LEICESTER, United Kingdom – A Catholic chaplain will be allowed to take up his position at the University of Nottingham, after the school reversed a decision to block his appointment based on his tweets on abortion.

In a Sept. 25 announcement, the university said it had revised its procedure for the recognition of chaplains working at the institution, introducing a preparatory year “to enable the nominated chaplain, the sponsoring faith body and the university to explore together if the role is right both for the individual and the multi-faith environment at Nottingham.”

Father David Palmer had been given the appointment by Bishop Patrick McKinney of the Diocese of Nottingham, but the university had rejected him based upon social media posts where, among other things, he had accused U.S. President Joe Biden of promoting the “slaughtering unborn babies.”

“A university should be a place for the robust exchange of views and debate over ideas, and we have no issue with the expression of faith in robust terms – indeed we would expect any chaplain to hold their faith as primary,” a university spokesperson said in a statement.

“Our concern was not therefore in relation to Father David’s views themselves, or the tenets of the Catholic faith which we fully respect, but the manner in which these views have been expressed in the context of our diverse community of people of many faiths.”

However, the priest was backed by both the diocese and The Free Speech Union.

In their Sept. 25 statement, the university said it would recognize Palmer as the Catholic chaplain.

“Following constructive and helpful dialogue with the Diocese of Nottingham over recent weeks, it has been agreed that Father David Palmer will be recognized under this procedure as university chaplain for the Catholic faith.

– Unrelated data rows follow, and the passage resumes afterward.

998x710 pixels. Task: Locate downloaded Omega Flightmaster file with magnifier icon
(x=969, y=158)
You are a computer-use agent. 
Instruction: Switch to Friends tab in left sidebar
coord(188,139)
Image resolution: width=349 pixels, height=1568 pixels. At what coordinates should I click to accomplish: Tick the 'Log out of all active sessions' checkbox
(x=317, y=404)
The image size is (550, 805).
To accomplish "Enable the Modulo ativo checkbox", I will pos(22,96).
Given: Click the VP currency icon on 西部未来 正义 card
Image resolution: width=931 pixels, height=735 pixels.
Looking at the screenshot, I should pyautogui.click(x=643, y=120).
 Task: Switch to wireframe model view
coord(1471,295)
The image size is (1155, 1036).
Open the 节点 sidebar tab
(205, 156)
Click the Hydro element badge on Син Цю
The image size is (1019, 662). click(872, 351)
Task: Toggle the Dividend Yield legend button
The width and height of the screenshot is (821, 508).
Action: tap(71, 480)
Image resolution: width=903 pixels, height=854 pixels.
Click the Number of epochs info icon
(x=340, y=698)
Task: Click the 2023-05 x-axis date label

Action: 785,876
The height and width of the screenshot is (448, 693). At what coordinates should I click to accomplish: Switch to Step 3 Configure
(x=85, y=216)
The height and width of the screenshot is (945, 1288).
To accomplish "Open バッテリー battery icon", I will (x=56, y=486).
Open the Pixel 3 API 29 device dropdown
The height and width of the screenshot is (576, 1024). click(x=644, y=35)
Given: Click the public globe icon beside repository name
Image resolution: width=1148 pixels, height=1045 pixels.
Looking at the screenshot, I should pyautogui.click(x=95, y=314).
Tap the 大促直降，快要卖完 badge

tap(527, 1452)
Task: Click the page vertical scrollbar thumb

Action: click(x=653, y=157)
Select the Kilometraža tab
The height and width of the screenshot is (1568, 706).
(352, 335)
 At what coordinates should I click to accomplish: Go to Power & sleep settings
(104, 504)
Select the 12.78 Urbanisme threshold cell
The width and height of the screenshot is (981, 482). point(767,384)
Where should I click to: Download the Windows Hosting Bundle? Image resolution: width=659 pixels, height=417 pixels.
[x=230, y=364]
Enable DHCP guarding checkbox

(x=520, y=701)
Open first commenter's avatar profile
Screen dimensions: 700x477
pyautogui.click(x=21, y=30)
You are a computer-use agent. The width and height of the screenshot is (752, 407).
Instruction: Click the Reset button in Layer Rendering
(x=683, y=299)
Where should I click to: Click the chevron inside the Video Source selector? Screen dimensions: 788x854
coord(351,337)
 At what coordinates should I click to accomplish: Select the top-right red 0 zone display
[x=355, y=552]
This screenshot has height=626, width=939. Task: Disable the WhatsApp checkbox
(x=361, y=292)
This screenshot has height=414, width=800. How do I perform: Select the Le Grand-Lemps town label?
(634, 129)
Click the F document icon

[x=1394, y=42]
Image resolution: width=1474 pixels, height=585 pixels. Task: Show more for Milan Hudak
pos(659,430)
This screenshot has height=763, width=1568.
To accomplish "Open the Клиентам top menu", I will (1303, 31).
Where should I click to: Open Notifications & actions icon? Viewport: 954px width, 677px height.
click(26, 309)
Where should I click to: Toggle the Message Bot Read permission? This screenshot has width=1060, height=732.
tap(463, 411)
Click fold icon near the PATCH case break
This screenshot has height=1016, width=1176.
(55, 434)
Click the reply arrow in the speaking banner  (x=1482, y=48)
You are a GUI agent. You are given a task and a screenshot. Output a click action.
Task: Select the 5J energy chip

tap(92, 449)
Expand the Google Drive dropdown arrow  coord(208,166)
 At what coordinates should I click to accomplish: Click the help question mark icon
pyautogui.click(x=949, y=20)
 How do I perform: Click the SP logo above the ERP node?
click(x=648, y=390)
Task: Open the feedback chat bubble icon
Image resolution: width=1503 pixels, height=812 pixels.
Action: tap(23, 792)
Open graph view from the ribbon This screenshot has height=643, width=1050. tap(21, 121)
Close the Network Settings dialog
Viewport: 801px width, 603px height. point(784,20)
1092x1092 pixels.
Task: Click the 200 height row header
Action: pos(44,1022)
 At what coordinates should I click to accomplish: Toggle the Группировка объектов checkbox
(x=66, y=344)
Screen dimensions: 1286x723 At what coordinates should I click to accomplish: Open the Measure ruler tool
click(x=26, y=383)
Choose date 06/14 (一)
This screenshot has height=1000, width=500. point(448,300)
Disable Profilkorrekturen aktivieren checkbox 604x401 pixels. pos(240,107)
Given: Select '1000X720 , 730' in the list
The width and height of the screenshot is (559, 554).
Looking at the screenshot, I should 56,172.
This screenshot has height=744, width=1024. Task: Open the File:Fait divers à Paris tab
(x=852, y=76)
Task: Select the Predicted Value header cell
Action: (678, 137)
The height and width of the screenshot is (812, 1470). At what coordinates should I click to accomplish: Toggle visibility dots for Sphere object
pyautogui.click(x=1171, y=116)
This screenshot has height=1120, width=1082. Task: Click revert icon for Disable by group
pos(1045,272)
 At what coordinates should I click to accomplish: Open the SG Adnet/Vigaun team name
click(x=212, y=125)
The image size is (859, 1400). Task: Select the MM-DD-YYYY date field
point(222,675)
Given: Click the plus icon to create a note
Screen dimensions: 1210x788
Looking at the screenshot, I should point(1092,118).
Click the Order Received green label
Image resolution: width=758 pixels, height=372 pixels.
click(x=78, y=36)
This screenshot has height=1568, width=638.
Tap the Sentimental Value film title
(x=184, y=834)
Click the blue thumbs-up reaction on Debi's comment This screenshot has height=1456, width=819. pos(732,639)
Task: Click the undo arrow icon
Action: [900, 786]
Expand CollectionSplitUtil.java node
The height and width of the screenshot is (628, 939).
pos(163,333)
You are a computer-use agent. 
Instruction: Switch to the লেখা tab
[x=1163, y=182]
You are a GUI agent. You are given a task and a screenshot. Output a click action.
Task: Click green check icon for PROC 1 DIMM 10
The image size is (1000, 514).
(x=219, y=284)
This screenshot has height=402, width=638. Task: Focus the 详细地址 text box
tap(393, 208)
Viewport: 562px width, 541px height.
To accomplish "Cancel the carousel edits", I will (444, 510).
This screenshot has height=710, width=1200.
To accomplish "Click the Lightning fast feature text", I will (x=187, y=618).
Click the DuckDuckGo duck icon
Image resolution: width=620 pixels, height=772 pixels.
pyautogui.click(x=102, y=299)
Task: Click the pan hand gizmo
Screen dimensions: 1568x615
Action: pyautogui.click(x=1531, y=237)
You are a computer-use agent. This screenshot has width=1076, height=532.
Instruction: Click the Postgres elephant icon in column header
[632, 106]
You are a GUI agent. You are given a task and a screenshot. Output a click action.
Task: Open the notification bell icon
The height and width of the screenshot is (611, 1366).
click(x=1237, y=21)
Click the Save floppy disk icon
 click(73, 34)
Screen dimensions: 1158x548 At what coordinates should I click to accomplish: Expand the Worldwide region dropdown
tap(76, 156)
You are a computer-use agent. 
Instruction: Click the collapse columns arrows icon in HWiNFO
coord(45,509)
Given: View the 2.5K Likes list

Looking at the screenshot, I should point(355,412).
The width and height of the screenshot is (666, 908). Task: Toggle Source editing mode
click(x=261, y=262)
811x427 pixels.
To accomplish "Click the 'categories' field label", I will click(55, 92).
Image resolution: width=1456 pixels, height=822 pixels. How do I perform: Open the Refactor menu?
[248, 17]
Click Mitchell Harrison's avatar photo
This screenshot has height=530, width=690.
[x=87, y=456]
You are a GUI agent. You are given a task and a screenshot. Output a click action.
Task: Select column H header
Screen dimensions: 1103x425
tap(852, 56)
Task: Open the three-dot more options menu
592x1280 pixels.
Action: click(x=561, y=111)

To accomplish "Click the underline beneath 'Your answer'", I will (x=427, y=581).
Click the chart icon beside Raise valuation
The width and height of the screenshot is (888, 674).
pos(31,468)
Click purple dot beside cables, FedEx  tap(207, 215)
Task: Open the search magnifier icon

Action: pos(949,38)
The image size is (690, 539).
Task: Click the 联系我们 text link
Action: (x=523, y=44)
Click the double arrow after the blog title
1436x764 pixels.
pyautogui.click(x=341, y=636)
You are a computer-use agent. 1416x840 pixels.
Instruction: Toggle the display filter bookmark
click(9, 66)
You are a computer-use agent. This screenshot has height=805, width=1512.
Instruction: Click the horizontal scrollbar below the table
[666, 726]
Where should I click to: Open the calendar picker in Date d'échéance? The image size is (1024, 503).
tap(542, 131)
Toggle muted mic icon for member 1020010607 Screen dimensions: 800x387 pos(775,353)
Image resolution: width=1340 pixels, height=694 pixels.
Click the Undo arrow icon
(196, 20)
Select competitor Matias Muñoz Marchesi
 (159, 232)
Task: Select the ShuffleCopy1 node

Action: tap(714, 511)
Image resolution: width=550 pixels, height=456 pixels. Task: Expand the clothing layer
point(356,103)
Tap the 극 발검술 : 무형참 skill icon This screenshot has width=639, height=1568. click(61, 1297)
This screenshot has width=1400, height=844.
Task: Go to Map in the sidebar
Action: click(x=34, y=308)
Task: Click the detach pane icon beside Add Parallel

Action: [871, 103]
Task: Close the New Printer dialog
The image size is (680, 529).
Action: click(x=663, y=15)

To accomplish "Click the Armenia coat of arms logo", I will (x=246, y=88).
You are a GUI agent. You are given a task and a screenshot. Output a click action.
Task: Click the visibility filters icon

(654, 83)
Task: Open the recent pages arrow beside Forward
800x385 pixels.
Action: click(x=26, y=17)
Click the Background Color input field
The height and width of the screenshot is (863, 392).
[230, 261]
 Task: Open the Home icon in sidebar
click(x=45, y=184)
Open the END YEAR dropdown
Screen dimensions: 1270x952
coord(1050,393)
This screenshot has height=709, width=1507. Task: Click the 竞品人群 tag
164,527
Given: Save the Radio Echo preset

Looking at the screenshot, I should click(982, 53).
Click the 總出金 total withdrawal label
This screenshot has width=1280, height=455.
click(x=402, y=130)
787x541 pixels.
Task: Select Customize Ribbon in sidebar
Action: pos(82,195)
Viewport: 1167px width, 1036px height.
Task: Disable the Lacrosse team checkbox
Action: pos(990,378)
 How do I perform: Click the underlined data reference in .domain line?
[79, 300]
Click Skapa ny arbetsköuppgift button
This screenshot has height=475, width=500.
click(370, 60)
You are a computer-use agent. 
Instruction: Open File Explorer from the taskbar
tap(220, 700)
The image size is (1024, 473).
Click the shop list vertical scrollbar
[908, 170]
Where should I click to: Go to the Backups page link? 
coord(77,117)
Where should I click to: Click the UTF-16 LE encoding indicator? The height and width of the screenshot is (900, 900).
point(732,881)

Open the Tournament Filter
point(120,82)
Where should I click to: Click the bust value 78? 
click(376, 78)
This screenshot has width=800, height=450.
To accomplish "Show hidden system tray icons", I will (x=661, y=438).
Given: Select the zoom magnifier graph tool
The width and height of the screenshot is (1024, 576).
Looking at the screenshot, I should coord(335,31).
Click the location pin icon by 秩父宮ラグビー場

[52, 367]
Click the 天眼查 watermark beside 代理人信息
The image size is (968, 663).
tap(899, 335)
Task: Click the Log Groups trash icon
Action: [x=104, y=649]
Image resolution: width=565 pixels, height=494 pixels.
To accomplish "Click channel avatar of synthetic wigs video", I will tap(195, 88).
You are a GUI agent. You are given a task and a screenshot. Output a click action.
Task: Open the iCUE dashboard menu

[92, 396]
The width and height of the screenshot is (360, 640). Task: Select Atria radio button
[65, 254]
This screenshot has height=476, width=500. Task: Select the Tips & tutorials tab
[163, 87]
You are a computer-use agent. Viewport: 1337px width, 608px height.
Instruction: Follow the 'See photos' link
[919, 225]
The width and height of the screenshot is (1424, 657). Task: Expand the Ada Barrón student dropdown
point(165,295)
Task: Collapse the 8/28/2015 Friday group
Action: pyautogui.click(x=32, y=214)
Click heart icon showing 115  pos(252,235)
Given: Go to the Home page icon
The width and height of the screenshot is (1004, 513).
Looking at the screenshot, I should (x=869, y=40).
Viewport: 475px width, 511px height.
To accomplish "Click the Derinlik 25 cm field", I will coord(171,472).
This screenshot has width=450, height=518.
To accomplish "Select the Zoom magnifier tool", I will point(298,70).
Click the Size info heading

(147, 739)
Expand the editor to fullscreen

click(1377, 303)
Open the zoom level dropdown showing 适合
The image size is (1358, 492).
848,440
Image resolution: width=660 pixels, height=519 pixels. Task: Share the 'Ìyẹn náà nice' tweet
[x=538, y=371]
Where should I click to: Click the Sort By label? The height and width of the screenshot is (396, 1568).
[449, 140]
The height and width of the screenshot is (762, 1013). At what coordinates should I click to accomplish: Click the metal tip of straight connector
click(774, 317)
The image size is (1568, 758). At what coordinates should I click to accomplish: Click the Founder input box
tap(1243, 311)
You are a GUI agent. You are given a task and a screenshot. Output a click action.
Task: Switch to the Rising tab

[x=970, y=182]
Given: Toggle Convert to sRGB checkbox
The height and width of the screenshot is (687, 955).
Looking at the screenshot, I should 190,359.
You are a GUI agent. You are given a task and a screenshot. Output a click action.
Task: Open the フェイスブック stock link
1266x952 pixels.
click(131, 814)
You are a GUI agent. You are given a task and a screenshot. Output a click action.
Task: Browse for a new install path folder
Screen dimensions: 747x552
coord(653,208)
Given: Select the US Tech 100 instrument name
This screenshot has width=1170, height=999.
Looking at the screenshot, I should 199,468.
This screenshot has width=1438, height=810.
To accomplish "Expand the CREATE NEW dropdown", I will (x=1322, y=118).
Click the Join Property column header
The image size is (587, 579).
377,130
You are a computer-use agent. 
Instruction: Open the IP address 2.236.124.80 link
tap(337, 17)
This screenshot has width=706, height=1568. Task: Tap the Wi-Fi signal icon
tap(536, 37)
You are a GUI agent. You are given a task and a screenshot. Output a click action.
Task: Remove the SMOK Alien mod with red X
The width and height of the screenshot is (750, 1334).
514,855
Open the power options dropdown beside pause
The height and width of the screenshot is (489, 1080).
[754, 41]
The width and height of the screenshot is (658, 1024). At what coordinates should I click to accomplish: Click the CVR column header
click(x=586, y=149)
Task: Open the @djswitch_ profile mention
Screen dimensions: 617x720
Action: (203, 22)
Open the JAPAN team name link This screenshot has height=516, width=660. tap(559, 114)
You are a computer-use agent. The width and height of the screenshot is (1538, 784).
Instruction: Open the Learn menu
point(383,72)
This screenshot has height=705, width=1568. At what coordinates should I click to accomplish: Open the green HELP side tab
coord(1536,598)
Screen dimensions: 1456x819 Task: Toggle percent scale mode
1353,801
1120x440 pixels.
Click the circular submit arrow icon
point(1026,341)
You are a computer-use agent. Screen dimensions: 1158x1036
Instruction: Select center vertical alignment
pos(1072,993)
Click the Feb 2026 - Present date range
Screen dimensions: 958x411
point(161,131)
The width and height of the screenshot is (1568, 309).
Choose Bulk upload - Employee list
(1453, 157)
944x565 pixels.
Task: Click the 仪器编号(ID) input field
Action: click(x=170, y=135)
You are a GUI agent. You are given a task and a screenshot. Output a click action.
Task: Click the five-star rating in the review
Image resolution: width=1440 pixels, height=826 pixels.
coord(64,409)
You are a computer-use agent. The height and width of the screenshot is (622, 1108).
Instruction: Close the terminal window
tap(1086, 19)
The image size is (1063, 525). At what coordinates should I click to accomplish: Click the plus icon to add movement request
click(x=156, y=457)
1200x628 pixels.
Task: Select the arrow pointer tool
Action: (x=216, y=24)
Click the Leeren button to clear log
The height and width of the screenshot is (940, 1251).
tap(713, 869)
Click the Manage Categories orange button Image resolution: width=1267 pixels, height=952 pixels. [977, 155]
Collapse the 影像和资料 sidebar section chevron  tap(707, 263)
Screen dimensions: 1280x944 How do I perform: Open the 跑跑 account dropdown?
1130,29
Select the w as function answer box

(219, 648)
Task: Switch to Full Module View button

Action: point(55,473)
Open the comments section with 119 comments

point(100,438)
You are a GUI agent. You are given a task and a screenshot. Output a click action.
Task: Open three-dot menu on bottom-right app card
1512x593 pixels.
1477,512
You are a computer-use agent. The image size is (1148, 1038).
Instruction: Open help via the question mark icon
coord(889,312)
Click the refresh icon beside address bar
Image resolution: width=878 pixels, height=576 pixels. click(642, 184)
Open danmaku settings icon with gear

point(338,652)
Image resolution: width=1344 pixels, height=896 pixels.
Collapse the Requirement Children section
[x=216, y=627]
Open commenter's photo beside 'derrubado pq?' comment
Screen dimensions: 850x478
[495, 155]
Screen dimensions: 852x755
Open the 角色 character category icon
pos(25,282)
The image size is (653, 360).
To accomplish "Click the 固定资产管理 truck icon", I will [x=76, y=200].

He will commence his work on campus as part of our multi-faith chaplaincy team with immediate effect,” the statement said.

The statement also said chaplains of the university “are highly valued members of our community, providing faith, pastoral, and wellbeing support to our students and staff throughout the year.”

Paul Greatrix, the Registrar at The University of Nottingham, said the new chaplain recognition procedure would ensure that, “in a spirit of support and collaboration, the university and faith leaders can welcome chaplains who will, absolutely, hold their faith primary whilst fully engaging with a multi-faith environment.”

“In a community of more than 35,000 people, drawn from more than 200 nationalities, we pride ourselves on a multi-faith approach so that the university is able to support and celebrate students and staff of all faiths and none,” Greatrix said.

“As a university we fully respect and safeguard our community’s freedom of speech and our chaplains’ expression of the tenets of their faith. The new procedure will ensure that our team of chaplains feel comfortable and supported in their work with students in what is a diverse and multi-faith community which has the full range of views on religious expression,” he continued, adding that he looked forward to working with Palmer on the chaplaincy team.

McKinney alluded to the 90-year history of collaboration between the University of Nottingham and the Diocese of Nottingham in welcoming the new chaplain procedures at the institution.

“This ministry has been led by a succession of Catholic priests serving in the diocese, and so I am very pleased that the university has now recognized my appointment of Father David Palmer as Catholic Chaplain, to work alongside the other university chaplains who give such great support to students and staff alike,” the Nottingham bishop said.

“In developing a new approach to recognition and support for chaplains, I acknowledge that the university is striving to demonstrate its commitment to the importance of this role within the wider university experience. I appreciate the period of constructive dialogue which has led to this development, and I look forward to seeing the university’s chaplaincy continue to flourish. It is my hope that the chaplaincy will always be a safe space for people of all faiths and none to be helped to discuss difficult issues. It is important that the Catholic Church can be a part of these conversations and contribute to individuals’ search for truth and meaning in their lives,” he continued.

McKinney said every person has had times in their lives when they needed the support of a chaplain, and was appreciative that such support was available at the university.

“For Catholic students, perhaps away from home for the first time, and for staff too, the presence of a Catholic priest within the University is an opportunity for them to be strengthened in their faith. Having seen the pastoral work Father David has undertaken from his parish in Lenton [a neighborhood of Nottingham], I have every confidence that his presence on campus will be a blessing both for those of the Catholic community, and others in the wider university family who engage with the multi-faith environment,” the bishop said.

In a tweet, Palmer said he “look[ed] forward to getting on with the job, starting with Mass [Sunday] morning.”